*Requirement 1*
From the records, pick out every line that contains the string "icon".

______________________________

Nemesis
- UK hardback cover, 2010
- Author: Lindsey Davis
- Language: English
- Series: Marcus Didius Falco
- Genre: Historical mystery crime novel
- Publisher: Century (imprint)
- Publication date: June 2010
- Publication place: United Kingdom
- Media type: Print (Hardback)
- Pages: 352
- ISBN: 978 1 846 05612 3
- OCLC: 267224251
- Preceded by: Alexandria

= Nemesis (Davis novel) =

2010 historical crime novel by Lindsey Davis

Nemesis is a 2009 historical mystery crime novel by Lindsey Davis and the 20th book of the Marcus Didius Falco Mysteries series. Set in Latium during AD 77, the novel stars Marcus Didius Falco, informer and imperial agent. In ancient Greece and Rome, Nemesis was the spirit of divine retribution against those who had succumbed to hubris (overweening pride). In the book, Falco is warned by Anacrites, the Imperial Chief Spy, to be wary of Nemesis following Falco's inheritance of his father's sizeable fortune, while the Claudii, the novel's primary antagonists who meet unpleasant endings, are revealed to have fallen foul of their hubris.

______________________________

*Requirement 2*
Summarize the passage on the novel Nemesis in two sentences.

______________________________

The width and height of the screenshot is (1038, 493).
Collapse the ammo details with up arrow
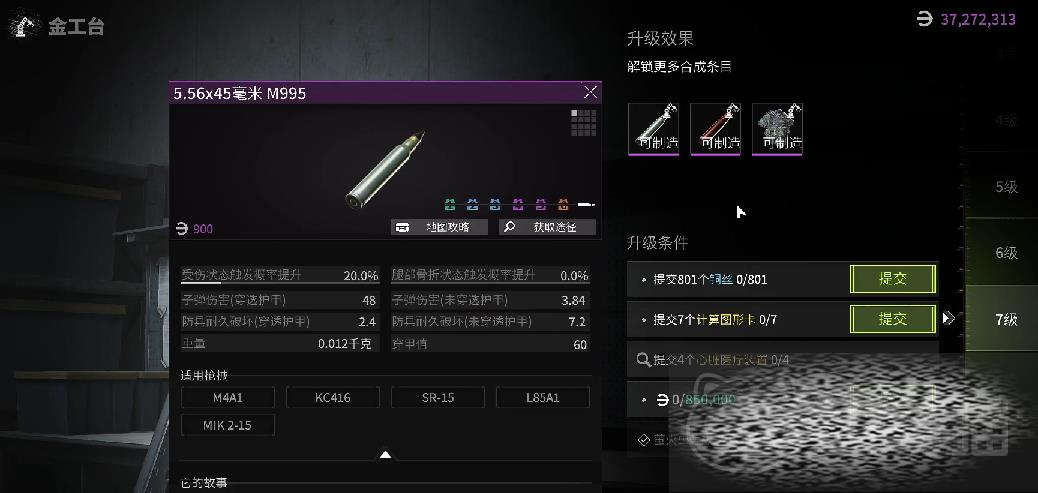[385, 455]
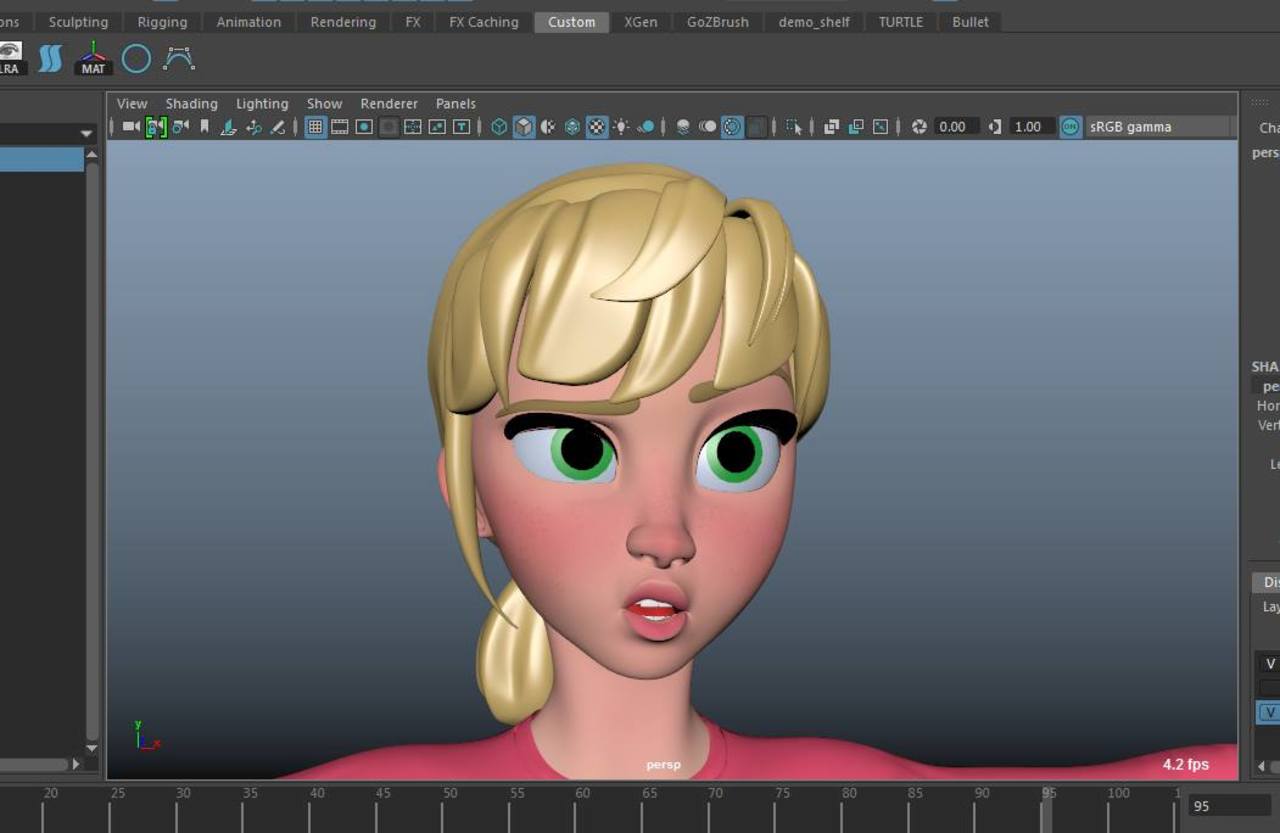The height and width of the screenshot is (833, 1280).
Task: Select the NURBS circle shelf icon
Action: [x=136, y=58]
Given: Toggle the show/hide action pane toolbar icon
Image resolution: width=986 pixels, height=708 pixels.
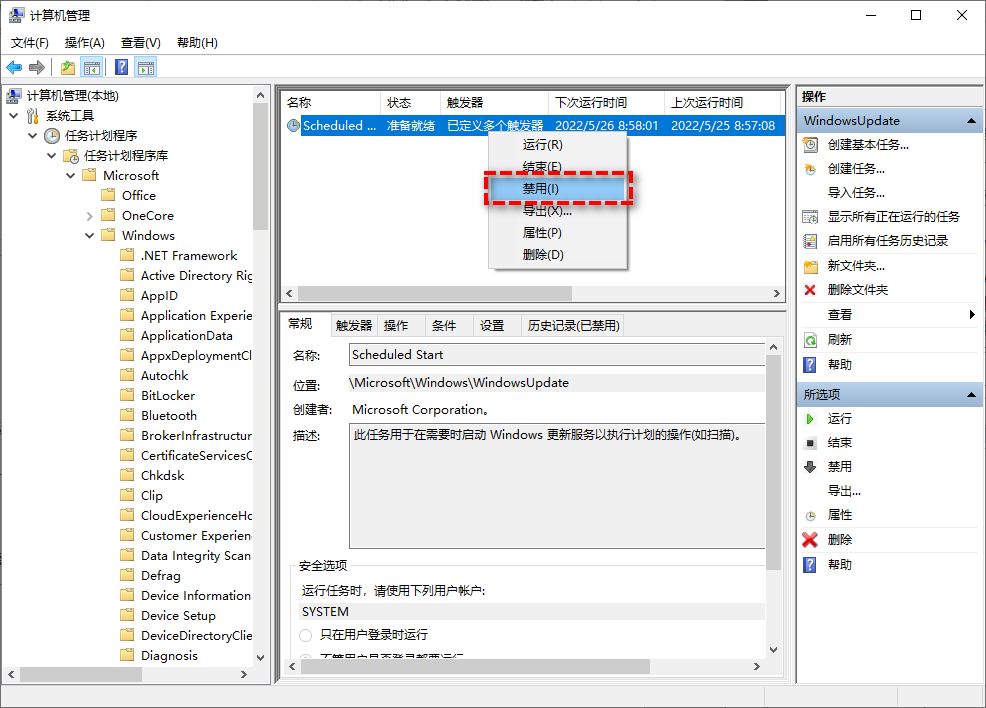Looking at the screenshot, I should pos(144,67).
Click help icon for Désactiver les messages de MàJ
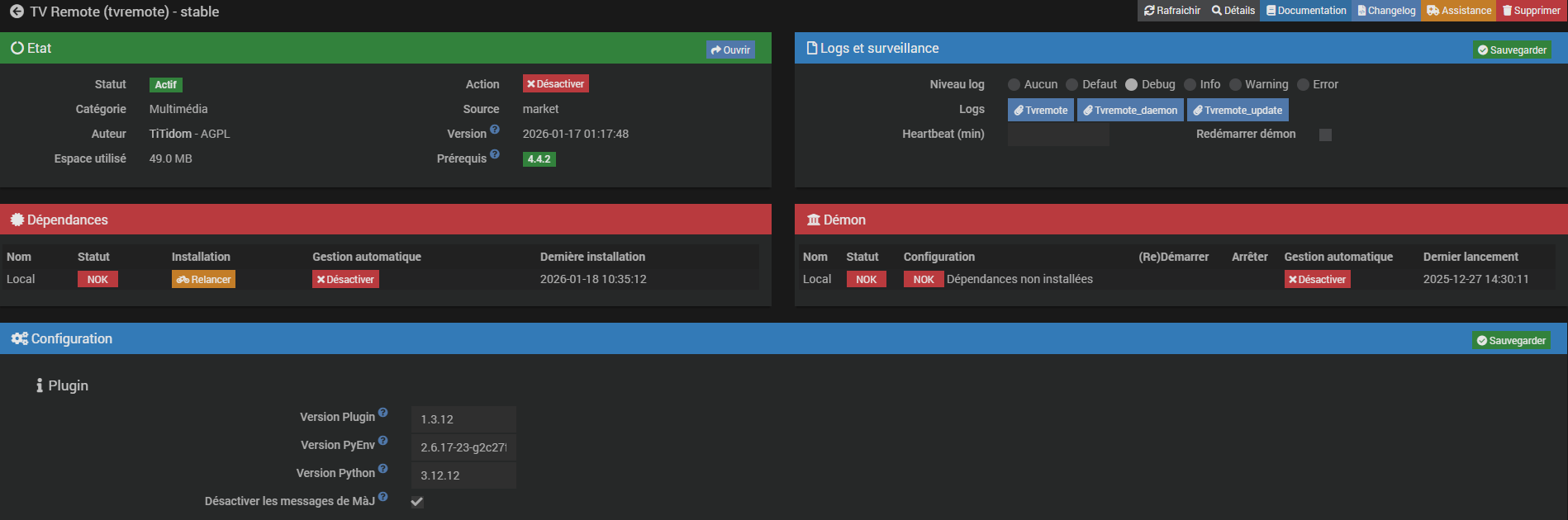The height and width of the screenshot is (520, 1568). point(383,497)
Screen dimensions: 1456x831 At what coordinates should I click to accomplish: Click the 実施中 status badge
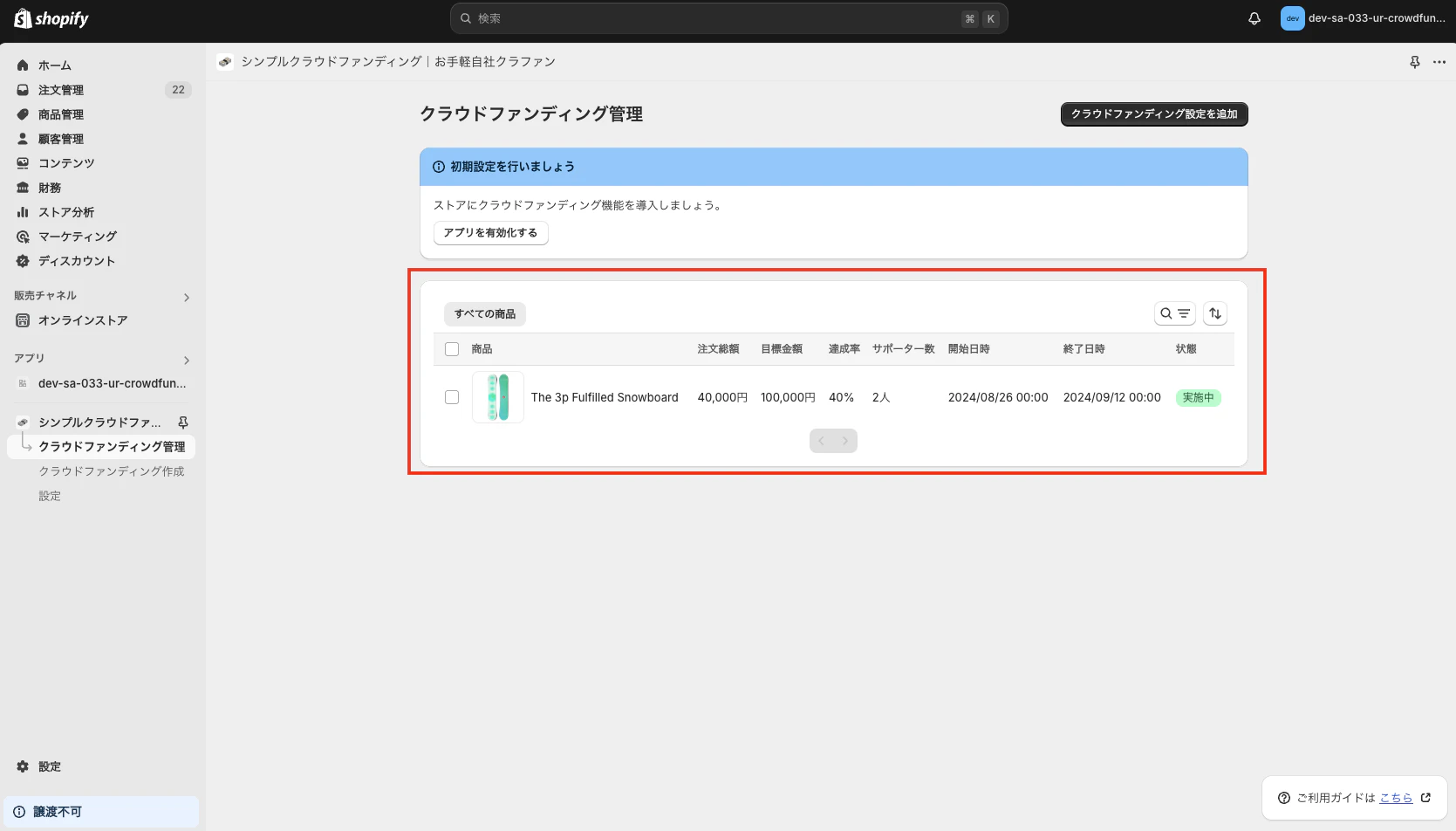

______________________________

*Correct answer 1*
Task: Select the NURBS circle shelf icon
Given: Toggle the show/hide action pane toolbar icon
Click help icon for Désactiver les messages de MàJ

*Correct answer 2*
Nemesis is a historical mystery crime novel by Lindsey Davis and the 20th book of the Marcus Didius Falco series. It is set in Latium in AD 77 and stars Falco, informer and imperial agent, who is warned by Anacrites to be wary of Nemesis after inheriting his father's sizeable fortune, while the Claudii, the primary antagonists, are revealed to have fallen foul of their hubris.